Actor-Critic Methods
Combine value estimation and policy learning into a more practical training loop.
You will learn
- ▸ How the critic provides lower-variance learning signals
- ▸ Why advantage estimates bridge value and policy learning
- ▸ How n-step returns improve learning speed
Hands-on practice
Implement a simple A2C loop on a low-dimensional environment.
Expected output
A working actor-critic baseline with policy and value loss tracking.
Proximal Policy Optimization
Learn the standard practical policy-gradient algorithm used in many modern baselines.
You will learn
- ▸ Why clipped objectives stabilize updates
- ▸ How GAE balances bias and variance
- ▸ How rollout length, mini-batches, and entropy bonuses interact
Hands-on practice
Build PPO in PyTorch and train on a continuous-control task.
Expected output
A PPO trainer with separate actor/critic losses and rollout diagnostics.
RL Engineering with Tianshou
Move from algorithm demos to reproducible experiment pipelines.
You will learn
- ▸ How Tianshou structures policies, collectors, buffers, and trainers
- ▸ Why libraries matter once experiments become repetitive
- ▸ How to preserve understanding while still using abstractions
Hands-on practice
Rebuild a previous scratch algorithm using Tianshou components.
Expected output
A clean experiment config that reruns the same policy reliably.
CartPole Pipeline Project
Turn a small RL experiment into a real engineering workflow.
You will learn
- ▸ How to parameterize runs and compare seeds systematically
- ▸ How to save checkpoints and evaluation policies
- ▸ How to prepare a lightweight RL experiment for reuse
Hands-on practice
Package a CartPole Tianshou pipeline with config files and logging.
Expected output
A reusable RL project template with training and evaluation entrypoints.
Capstone: PPO on MuJoCo
CapstoneApply everything to a harder continuous-control setting.
You will learn
- ▸ How PPO behaves in continuous action spaces
- ▸ How reward scale and observation normalization affect training
- ▸ How to compare scratch and library implementations critically
Hands-on practice
Train HalfCheetah-v4 with scratch PPO and compare it with a Tianshou implementation.
Expected output
A capstone report with reward curves, failure modes, and engineering tradeoffs.
Common Pitfalls
Treating reward as ground-truth quality
Reward is only as good as the environment signal. Agents can exploit reward design flaws while still looking successful.
Debugging too late
A rollout collection bug can waste hours silently. Validate tiny runs and inspect transitions before committing to long training.

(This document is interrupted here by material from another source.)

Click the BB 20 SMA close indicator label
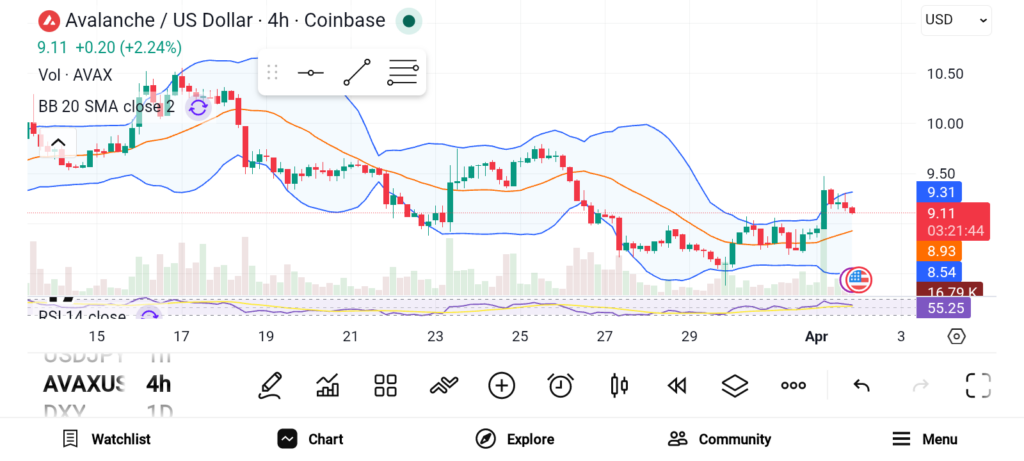Image resolution: width=1024 pixels, height=461 pixels. (x=106, y=107)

Ignoring variance across seeds
One good run proves almost nothing. RL outcomes often swing dramatically with seed choice.

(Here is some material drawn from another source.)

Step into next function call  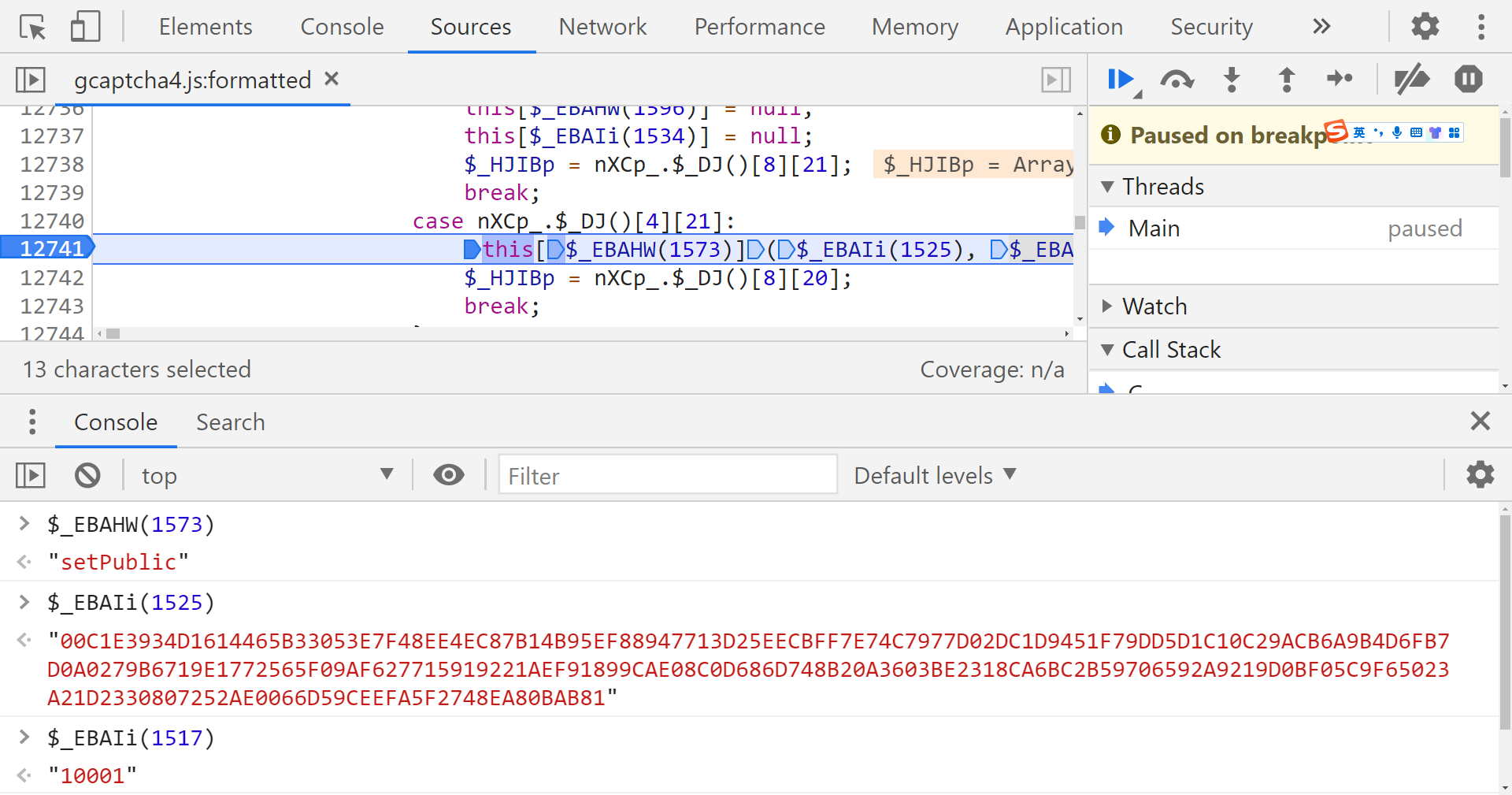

Jumping to MuJoCo too early
If CartPole and Taxi are not deeply understood, PPO on continuous control will feel like magic and failure will be impossible to diagnose.
🏁 Capstone: PPO MuJoCo Agent
The capstone forces you to combine theory, implementation, logging discipline, and engineering judgment. If you can finish this project and explain why PPO worked or failed, you have moved from RL tourist to RL practitioner.